During the cult happy 1970s, it is of no surprise then that my parents, along with the rest of their generation, were desperate to find a better way of life. Some of them were trying to create utopias and communes under the guidance of various charismatic cult leaders. So, when my mother saw Benjamin Crème's advert in the newspaper that 'Maitreya is now in the world', for her, it was a call that spoke to a deep sense of a need to belong and to feel as if there is a purpose for being here. This was felt by many of her generation who joined spiritual cults, as they were searching for something radically different from the war-torn misery of their parent's generation. Looking back had I not known what I know now, and had I been in their shoes, I might have joined in also! Who, I wonder, is not consciously or unconsciously looking for 'belonging' and the love we seem to have lost?

His group was harmless in an outward way, but for me, unfortunately, it was not harmless. It was harmless outwardly in that there was no physical abuse, because I can tell you that Benjamin Creme absolutely believed everything he was saying and his intentions were good towards all groups of people inclusively. He really wanted to help save the world for all people equally. Cults become harmful outwardly when the leader is doing what he is doing for self-interest — and that was not Ben.

Yahoo News: A cult leader was imprisoned in Russia for promising mothers he could resurrect their massacred children. 13 years later, his 'cheat codes for the universe' became a TikTok obsession.
"@kai.metal.billy said he turned a $700 crypto investment into $25,000 within two days. @victoriagross said her dad transferred her more money than expected. @soulfulxistence said she found $20 in her car.

It looked like everyone was getting lucky. But they weren't calling it luck.
Like thousands of TikTokers, they were putting their good fortune down to Grabovoi codes, or Grabovoi numbers - a pseudoscience based around seemingly random strings of numbers.
Some called them "cheat codes for the universe."

The sequences supposedly "create a frequency at the vibratory and energetic level to positively affect situations and structures that are part of our lives," Edilma Angel Moyano, a self-styled Grabovoi follower, said in a 2018 book about the codes. The science behind this is - to say the least - unclear.

There are codes for "unexpected money" (5207418898, per Moyano), good skin (55942833), weight loss (55942833), and even a formula for protection from mosquitoes (55942833 combined with 694713). And yes, there's one for eternal life.

Like many TikTok trends, it's fun, and costs nothing to try. But it's the brainchild of a man with a dark history.
Who is Grigory Grabovoi?

Grigory Grabovoi is a Kazakh faith healer who rose to prominence amid the complex politics of post-Cold War Russia.

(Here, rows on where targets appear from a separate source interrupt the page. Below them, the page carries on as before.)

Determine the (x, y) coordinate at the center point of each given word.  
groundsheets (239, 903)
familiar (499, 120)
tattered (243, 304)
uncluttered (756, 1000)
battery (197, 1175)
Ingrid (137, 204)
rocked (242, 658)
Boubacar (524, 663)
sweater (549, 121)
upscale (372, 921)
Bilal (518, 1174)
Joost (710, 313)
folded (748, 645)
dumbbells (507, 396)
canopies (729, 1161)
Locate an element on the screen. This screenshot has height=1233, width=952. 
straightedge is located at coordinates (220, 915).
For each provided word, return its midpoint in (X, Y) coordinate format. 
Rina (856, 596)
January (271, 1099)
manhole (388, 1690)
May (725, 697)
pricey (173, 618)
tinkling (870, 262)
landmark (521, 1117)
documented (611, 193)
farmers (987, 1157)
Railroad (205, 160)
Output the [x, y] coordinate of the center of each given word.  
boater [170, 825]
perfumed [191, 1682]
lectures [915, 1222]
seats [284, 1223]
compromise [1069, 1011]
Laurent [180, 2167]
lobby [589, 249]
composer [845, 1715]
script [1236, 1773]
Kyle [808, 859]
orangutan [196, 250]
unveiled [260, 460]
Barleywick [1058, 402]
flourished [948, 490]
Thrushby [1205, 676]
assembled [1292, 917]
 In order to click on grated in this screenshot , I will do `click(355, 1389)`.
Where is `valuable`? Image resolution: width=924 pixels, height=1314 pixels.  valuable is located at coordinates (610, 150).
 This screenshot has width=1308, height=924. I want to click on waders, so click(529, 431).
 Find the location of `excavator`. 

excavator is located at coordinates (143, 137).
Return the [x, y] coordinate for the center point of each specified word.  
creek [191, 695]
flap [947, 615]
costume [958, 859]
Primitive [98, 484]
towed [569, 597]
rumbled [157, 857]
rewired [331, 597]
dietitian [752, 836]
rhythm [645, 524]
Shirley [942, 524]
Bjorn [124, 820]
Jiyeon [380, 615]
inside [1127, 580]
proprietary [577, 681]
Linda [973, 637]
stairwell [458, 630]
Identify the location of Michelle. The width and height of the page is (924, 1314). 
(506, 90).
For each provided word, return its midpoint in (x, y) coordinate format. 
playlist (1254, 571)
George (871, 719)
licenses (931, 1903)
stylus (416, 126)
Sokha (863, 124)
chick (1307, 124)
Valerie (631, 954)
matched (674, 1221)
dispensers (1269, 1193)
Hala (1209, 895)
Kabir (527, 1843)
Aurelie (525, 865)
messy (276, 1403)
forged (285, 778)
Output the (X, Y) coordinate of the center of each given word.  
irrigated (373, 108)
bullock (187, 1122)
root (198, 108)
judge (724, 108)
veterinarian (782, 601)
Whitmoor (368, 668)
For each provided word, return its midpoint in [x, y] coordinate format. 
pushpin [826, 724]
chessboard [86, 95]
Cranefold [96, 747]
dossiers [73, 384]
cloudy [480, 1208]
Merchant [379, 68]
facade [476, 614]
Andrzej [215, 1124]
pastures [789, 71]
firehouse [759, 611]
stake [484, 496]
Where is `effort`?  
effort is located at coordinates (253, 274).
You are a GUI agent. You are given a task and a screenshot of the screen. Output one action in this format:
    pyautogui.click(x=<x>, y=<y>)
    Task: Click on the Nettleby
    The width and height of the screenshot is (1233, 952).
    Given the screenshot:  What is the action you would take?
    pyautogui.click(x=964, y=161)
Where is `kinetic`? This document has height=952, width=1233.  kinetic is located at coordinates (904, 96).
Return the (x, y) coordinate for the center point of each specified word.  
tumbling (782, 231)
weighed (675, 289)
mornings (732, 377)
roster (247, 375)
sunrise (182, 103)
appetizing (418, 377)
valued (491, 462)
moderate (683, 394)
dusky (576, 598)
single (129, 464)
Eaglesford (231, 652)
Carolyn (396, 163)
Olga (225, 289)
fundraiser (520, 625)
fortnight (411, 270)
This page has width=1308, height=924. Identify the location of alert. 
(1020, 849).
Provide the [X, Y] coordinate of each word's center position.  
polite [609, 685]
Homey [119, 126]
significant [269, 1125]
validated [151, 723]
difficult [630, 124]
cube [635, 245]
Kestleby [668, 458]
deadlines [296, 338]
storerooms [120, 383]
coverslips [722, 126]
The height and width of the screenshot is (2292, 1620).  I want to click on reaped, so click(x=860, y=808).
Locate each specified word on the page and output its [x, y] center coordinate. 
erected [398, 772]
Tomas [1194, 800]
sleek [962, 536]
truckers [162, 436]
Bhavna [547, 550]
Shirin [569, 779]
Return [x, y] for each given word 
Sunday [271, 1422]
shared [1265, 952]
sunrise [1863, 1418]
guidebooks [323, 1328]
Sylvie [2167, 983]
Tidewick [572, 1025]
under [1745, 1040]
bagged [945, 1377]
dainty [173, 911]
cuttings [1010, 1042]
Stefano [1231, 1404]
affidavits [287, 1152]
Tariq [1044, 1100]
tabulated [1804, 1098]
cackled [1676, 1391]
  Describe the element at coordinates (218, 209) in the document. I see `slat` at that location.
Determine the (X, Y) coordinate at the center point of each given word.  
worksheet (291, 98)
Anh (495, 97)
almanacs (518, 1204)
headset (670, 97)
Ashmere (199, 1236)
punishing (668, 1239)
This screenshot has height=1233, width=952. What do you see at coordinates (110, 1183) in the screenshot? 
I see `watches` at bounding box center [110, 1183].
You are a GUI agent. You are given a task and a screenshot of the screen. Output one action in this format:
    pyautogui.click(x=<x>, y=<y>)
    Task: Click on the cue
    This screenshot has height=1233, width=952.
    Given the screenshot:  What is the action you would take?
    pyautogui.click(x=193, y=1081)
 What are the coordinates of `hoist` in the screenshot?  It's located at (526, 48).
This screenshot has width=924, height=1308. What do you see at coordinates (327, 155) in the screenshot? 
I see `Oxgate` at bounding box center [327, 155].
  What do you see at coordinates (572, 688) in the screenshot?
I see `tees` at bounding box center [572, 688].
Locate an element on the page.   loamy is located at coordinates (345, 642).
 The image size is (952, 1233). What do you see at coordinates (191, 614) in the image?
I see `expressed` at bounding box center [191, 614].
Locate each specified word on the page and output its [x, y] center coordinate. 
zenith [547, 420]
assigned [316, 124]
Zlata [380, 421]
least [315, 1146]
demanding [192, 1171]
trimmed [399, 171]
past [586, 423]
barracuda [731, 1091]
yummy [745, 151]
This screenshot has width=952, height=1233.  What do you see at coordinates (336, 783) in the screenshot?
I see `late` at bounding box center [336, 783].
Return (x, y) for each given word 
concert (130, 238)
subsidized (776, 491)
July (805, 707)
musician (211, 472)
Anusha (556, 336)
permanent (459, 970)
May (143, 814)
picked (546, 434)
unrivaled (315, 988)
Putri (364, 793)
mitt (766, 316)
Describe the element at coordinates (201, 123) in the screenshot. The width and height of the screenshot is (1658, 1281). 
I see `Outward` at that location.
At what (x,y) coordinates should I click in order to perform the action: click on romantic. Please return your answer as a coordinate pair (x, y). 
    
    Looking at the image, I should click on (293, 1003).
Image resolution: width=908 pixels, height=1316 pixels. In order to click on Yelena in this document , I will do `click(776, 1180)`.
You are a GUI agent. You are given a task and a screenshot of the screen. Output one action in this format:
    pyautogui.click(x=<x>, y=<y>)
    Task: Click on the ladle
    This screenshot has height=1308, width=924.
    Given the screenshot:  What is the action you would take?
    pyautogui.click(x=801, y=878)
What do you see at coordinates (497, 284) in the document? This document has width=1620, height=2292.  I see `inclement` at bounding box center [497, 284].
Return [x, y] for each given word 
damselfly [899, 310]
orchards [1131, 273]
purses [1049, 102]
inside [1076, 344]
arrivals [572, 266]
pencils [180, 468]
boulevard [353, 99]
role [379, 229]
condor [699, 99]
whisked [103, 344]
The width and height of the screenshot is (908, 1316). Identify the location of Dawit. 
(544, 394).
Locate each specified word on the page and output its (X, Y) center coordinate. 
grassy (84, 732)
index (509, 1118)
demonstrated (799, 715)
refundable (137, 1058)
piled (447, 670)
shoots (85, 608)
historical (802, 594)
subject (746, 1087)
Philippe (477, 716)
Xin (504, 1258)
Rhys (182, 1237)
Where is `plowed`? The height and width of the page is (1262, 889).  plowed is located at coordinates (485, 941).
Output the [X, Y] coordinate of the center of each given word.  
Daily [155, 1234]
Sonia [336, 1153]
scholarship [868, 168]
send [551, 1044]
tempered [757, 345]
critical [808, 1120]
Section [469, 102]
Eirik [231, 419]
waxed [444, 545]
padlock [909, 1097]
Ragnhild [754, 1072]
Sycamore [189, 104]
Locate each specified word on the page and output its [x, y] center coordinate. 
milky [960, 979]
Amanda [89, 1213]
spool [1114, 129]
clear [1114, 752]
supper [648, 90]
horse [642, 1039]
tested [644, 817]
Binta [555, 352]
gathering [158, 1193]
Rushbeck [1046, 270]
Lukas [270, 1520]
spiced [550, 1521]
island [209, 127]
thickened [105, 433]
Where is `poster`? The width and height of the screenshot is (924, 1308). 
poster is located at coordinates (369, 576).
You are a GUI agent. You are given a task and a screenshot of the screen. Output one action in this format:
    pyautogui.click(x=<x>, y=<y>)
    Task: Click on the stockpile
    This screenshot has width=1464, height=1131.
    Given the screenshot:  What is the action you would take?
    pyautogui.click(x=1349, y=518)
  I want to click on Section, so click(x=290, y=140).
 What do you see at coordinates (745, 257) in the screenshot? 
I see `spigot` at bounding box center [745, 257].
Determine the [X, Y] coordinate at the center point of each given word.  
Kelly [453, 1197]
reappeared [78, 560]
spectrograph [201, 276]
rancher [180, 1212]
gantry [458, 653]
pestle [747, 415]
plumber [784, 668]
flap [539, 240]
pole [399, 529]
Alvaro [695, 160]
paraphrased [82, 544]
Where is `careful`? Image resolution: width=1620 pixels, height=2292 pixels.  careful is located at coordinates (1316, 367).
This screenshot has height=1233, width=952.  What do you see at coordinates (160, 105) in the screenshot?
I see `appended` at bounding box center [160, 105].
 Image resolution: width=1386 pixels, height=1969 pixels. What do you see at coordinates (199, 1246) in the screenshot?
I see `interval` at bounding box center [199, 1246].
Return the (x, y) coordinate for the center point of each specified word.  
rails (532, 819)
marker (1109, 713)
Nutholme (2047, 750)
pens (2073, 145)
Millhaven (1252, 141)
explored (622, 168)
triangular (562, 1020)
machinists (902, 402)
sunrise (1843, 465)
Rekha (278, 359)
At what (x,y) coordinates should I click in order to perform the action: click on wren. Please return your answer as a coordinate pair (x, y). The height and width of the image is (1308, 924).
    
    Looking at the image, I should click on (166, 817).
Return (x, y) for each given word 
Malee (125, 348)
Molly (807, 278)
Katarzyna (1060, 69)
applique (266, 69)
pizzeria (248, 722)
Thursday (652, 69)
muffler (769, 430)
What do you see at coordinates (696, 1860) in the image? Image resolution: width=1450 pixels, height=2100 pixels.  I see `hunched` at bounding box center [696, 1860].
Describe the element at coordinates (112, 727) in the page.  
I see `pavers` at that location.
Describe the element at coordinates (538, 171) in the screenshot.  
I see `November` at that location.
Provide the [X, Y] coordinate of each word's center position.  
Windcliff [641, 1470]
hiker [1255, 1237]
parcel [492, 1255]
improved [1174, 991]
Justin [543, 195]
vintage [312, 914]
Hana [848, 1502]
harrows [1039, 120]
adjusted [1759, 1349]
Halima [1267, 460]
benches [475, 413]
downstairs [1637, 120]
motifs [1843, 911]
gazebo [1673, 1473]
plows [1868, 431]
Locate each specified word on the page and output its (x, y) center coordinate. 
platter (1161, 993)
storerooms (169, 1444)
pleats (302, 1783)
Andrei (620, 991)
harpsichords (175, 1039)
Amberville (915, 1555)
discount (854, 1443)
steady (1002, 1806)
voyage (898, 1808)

Some 17 years before his "codes" became a TikTok trend, Grabovoi and his followers were, prosecutors said, promising grieving mothers he could resurrect their children for a fee of $1,200. (Grabovoi denied charging money, reported Rapsi, a Russian legal news site.)

According to his website, Grabovoi graduated as a mathematician in Tashkent, Uzbekistan, in 1986, and quickly put together a busy résumé. It included selling services in "extrasensory diagnostics" to Uzbekistan's national airline, where he claimed to correctly predict the engineering issues of 360 flights.

This appeared impressive in Boris Yeltsin's Russia. There were press reports of the then-president charging Grabovoi with keeping his plane in the air through telekinesis by the late 1990s, Eduard Kruglyakov, the head of the country's Commission on Pseudoscience, told the Regnum news agency in 2005."